## [Data for locating visible targets]
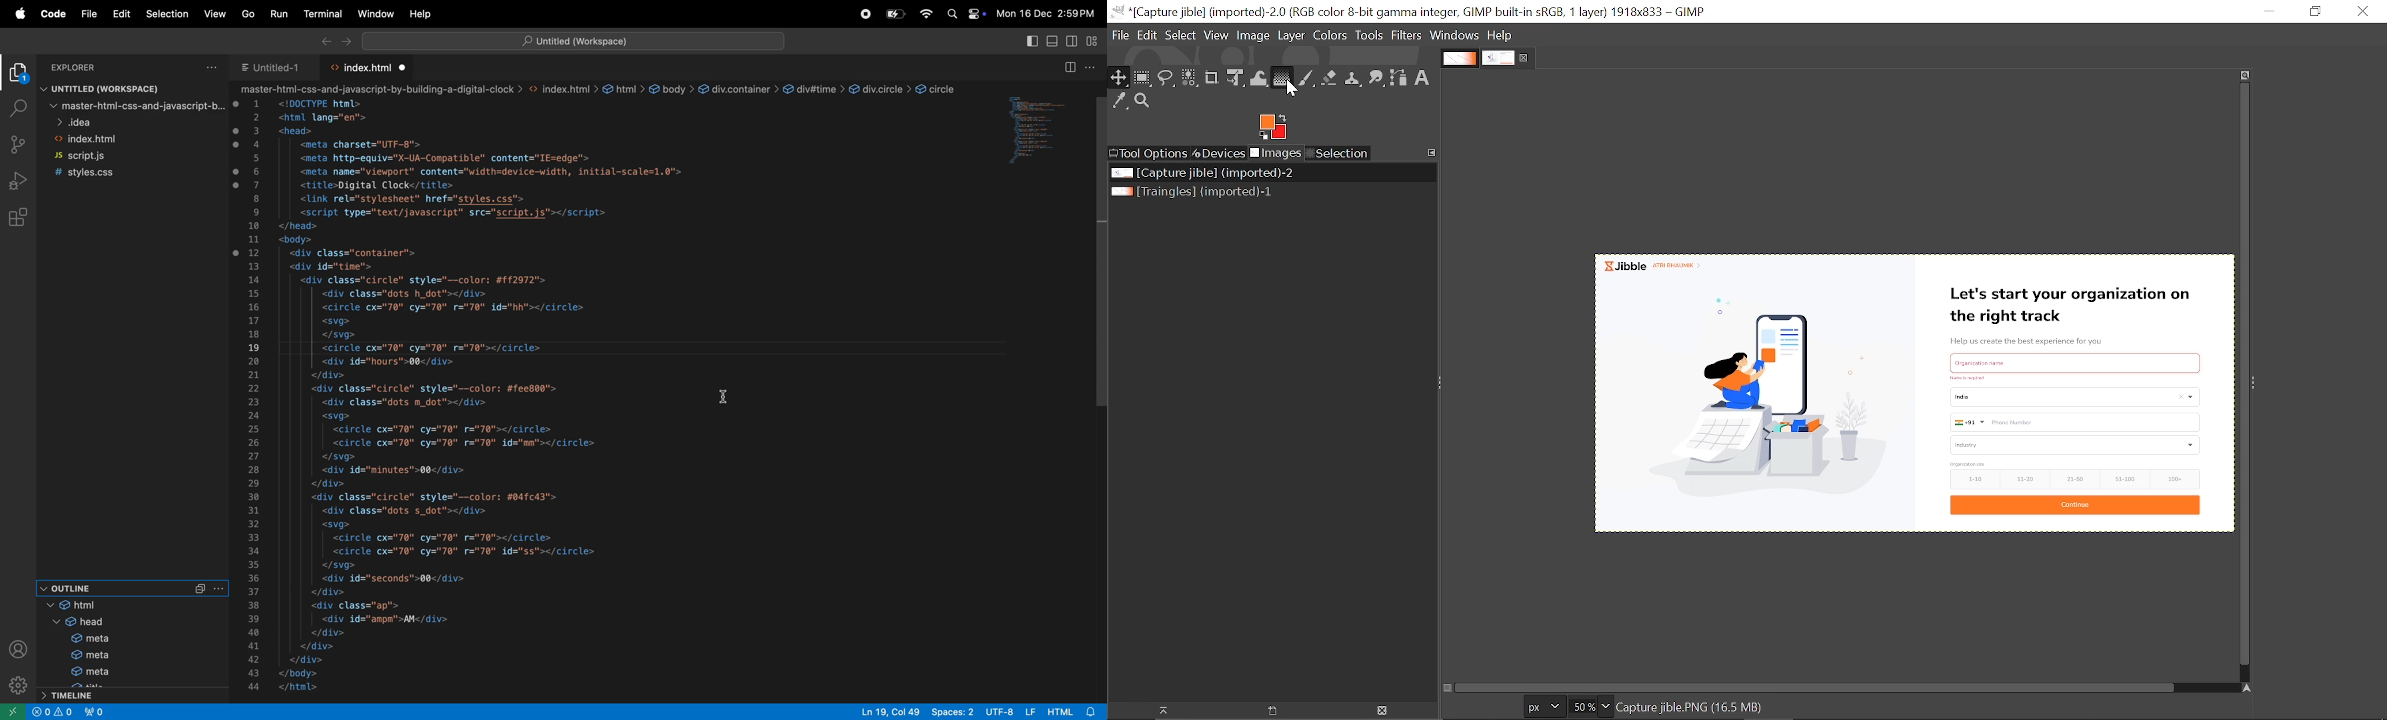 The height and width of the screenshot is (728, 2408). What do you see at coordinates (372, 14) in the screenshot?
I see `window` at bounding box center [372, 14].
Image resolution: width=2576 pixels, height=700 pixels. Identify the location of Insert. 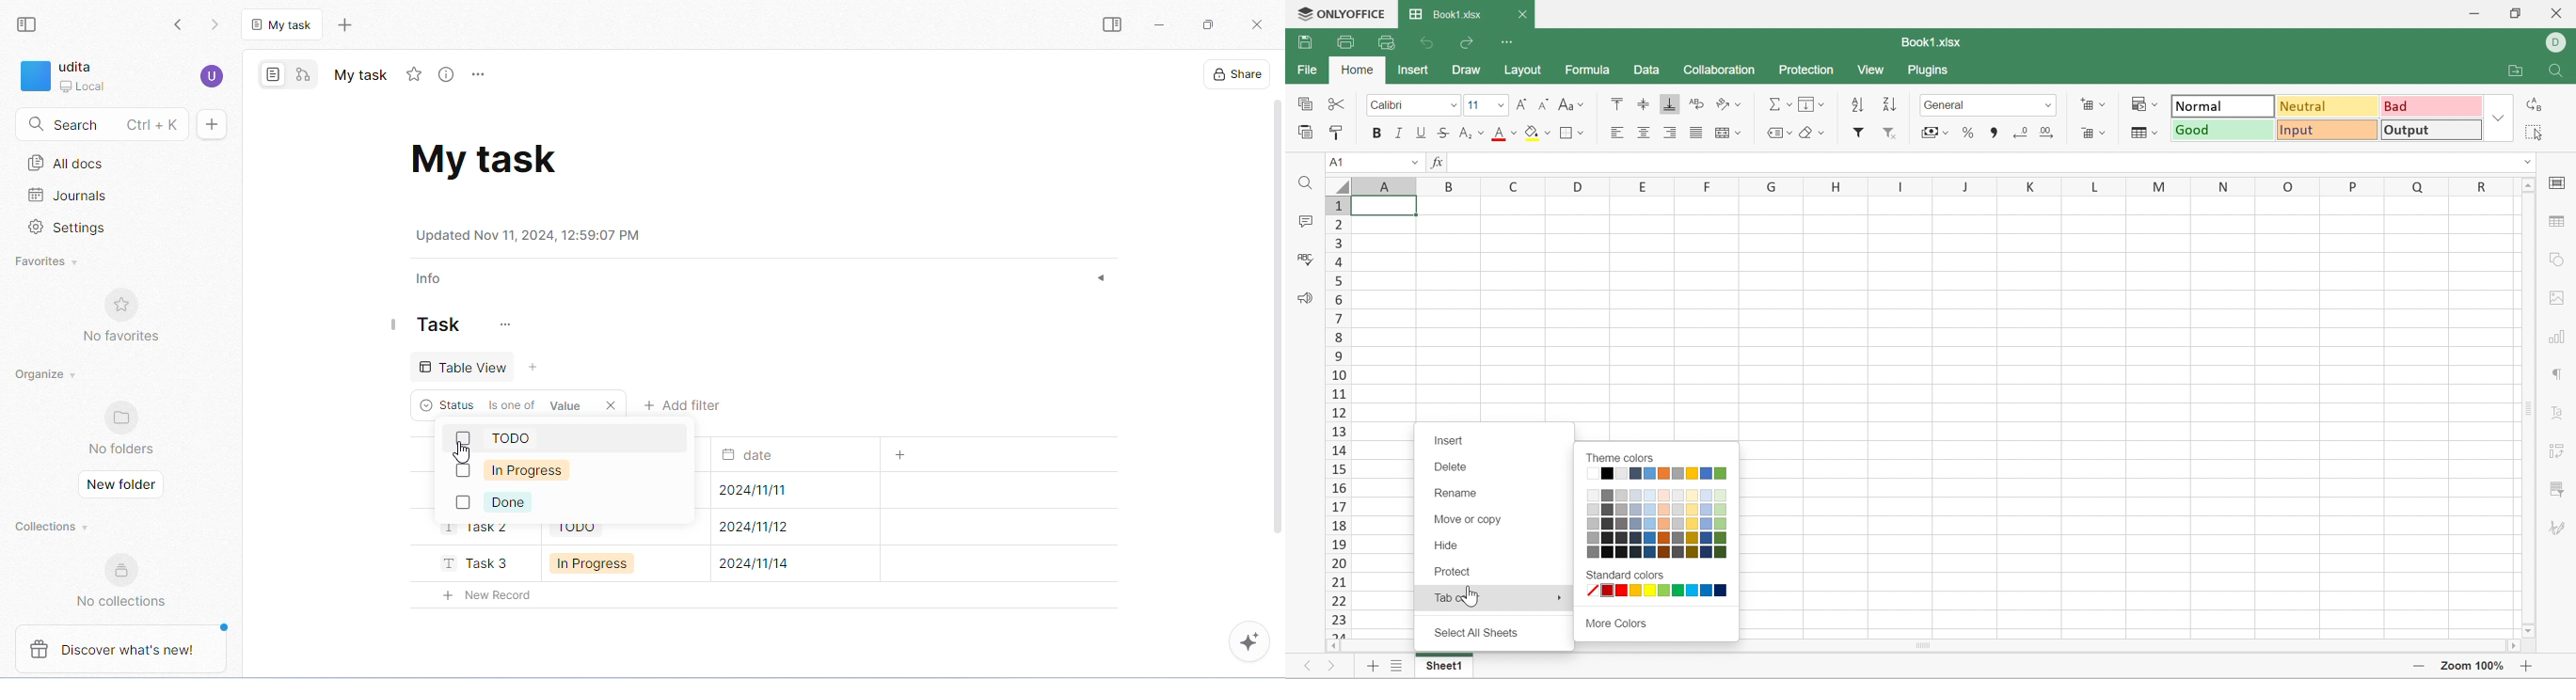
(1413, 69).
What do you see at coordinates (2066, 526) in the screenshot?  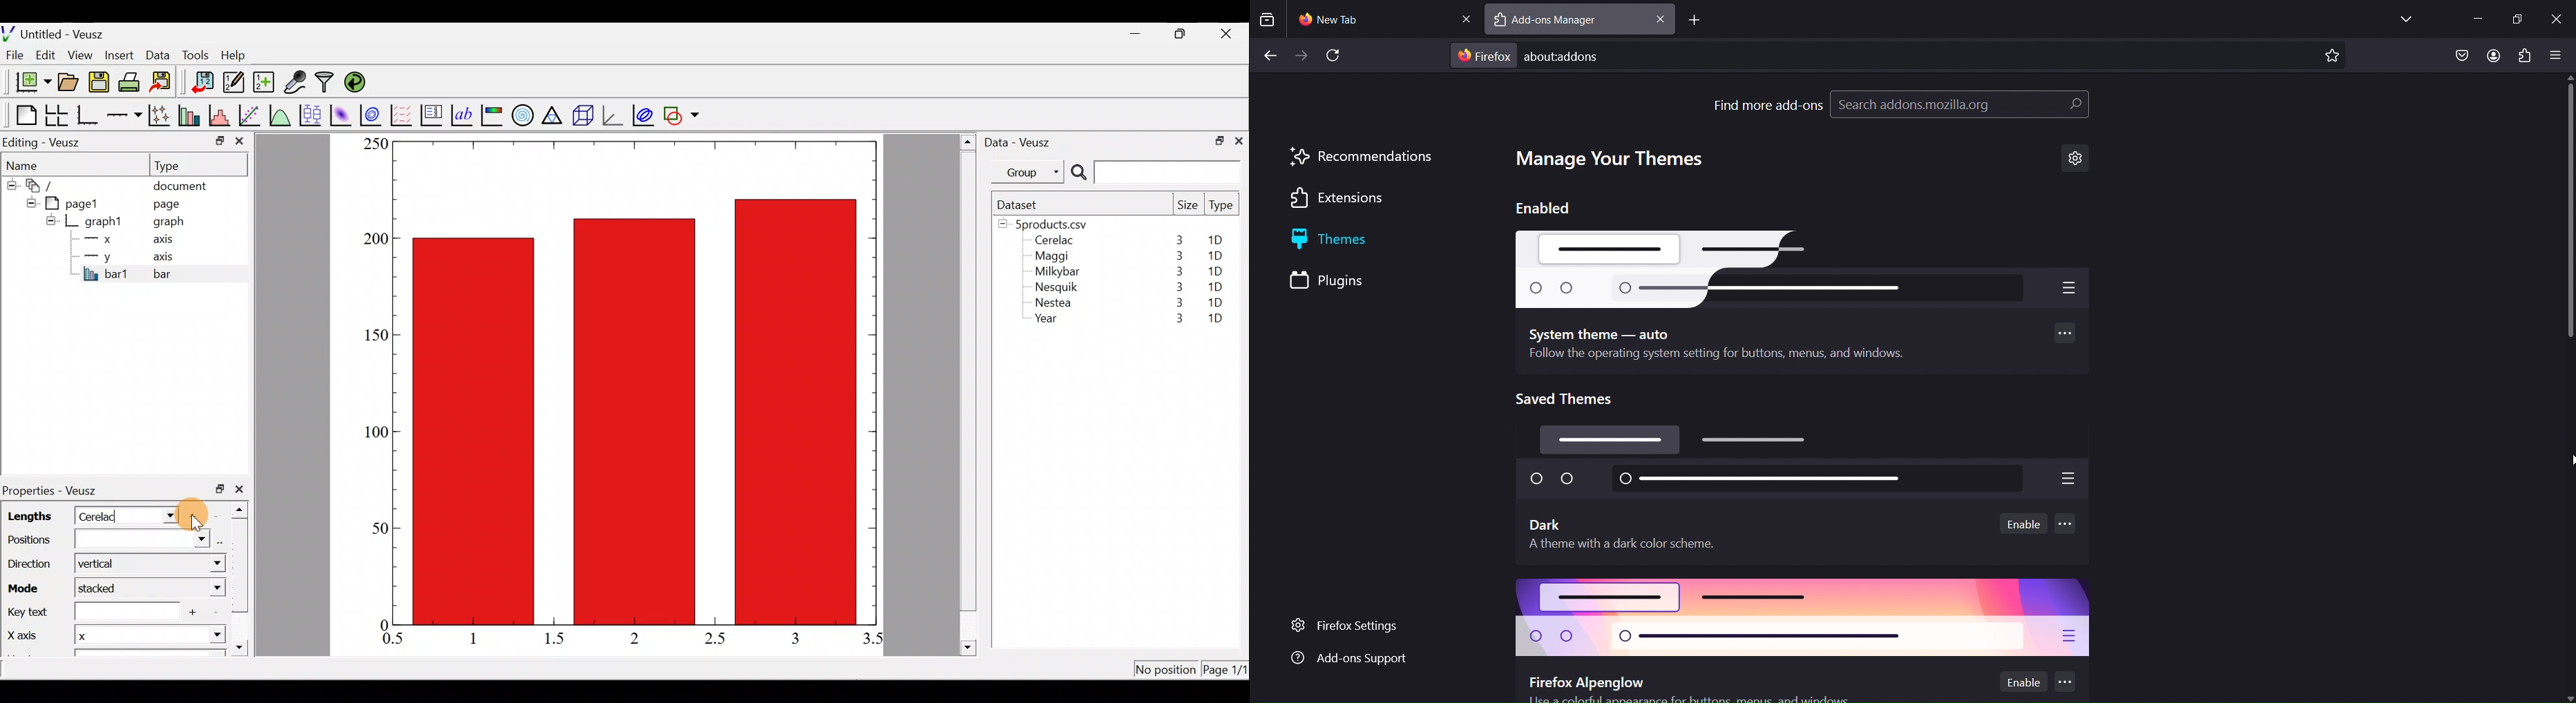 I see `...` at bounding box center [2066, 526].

## [Description of the task]
Pull out every line of the material from its start through the line containing "(1413, 69).", both ends included, and reproduce them word for word. Omit the pictures.

## [Written response]
 The height and width of the screenshot is (728, 2408). What do you see at coordinates (372, 14) in the screenshot?
I see `window` at bounding box center [372, 14].
Image resolution: width=2576 pixels, height=700 pixels. Identify the location of Insert. 
(1413, 69).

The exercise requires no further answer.